EXERCISE AIM - Within the data beneath, some lines may hold the word "Partager". Give the number of those lines and nothing else.

(Saved data entries)
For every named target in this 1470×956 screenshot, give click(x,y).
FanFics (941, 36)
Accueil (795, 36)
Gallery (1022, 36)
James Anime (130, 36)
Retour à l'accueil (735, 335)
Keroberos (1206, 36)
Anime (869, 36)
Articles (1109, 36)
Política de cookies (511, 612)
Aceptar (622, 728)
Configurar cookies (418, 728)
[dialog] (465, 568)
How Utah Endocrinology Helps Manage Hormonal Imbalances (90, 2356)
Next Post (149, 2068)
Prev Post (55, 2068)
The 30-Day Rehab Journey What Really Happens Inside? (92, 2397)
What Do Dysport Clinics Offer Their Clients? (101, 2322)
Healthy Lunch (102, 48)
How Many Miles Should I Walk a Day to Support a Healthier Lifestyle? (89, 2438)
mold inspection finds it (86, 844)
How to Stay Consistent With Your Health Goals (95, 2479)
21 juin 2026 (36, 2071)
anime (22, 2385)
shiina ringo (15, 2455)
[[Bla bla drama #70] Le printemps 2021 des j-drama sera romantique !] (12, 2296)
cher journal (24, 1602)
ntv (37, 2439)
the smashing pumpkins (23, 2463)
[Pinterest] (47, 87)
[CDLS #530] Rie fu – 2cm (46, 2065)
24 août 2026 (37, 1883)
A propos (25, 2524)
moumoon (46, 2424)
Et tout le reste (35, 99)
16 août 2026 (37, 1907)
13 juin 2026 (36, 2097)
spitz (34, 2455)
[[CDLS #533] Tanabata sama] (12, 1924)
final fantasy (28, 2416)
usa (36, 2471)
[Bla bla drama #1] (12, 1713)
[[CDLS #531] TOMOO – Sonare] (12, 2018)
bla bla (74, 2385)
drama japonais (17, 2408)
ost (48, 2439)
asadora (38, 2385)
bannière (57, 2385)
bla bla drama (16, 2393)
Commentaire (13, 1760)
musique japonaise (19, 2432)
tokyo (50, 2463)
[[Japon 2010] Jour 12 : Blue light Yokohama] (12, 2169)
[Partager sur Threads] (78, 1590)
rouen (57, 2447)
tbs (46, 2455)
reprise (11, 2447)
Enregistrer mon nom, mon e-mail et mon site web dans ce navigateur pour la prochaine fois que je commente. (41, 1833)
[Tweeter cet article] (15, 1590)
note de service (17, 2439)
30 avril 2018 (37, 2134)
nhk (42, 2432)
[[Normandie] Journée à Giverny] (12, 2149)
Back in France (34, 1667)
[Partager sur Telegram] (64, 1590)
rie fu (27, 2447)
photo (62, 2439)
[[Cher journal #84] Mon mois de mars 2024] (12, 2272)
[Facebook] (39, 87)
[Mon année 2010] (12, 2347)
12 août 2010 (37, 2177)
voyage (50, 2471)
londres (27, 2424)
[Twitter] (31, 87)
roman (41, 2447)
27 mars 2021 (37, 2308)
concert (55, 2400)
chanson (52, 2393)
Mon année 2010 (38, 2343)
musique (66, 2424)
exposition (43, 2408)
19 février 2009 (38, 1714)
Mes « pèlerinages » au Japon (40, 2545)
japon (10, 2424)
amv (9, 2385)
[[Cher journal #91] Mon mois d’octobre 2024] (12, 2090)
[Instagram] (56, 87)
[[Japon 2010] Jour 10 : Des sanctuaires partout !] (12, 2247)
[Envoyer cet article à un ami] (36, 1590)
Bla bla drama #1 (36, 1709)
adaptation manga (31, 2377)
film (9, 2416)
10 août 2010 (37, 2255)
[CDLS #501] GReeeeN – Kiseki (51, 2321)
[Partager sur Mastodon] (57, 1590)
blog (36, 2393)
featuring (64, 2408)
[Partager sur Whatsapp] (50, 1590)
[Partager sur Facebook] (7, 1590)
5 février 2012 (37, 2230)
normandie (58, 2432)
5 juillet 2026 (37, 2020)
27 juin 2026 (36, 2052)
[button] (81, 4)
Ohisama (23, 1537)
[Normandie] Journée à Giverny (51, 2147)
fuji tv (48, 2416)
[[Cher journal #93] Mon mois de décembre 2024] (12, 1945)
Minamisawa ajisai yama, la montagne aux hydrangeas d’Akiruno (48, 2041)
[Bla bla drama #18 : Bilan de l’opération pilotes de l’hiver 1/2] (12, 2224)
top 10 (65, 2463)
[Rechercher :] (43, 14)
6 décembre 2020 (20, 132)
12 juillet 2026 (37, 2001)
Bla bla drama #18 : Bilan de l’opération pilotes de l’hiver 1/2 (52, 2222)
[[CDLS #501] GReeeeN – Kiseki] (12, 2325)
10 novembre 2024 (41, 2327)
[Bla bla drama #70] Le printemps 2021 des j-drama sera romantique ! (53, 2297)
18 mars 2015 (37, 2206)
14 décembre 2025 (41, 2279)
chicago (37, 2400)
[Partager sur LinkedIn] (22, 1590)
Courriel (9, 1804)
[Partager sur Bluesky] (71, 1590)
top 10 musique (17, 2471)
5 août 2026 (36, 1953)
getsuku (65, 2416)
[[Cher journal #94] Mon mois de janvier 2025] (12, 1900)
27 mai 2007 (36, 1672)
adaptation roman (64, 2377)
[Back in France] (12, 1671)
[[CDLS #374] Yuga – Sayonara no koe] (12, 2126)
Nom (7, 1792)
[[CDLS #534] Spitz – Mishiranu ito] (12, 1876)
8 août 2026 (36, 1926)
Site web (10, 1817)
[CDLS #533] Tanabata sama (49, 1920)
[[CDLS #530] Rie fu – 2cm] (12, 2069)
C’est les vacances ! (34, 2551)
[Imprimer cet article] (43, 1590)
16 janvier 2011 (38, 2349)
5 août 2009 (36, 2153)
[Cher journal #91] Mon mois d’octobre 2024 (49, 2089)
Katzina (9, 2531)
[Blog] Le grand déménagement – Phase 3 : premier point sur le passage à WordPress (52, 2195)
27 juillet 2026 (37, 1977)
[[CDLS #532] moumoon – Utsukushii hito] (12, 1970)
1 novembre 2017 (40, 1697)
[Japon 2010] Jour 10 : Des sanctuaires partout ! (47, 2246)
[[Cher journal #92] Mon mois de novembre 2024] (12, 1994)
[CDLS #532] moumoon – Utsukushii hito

ANSWER SPACE - 7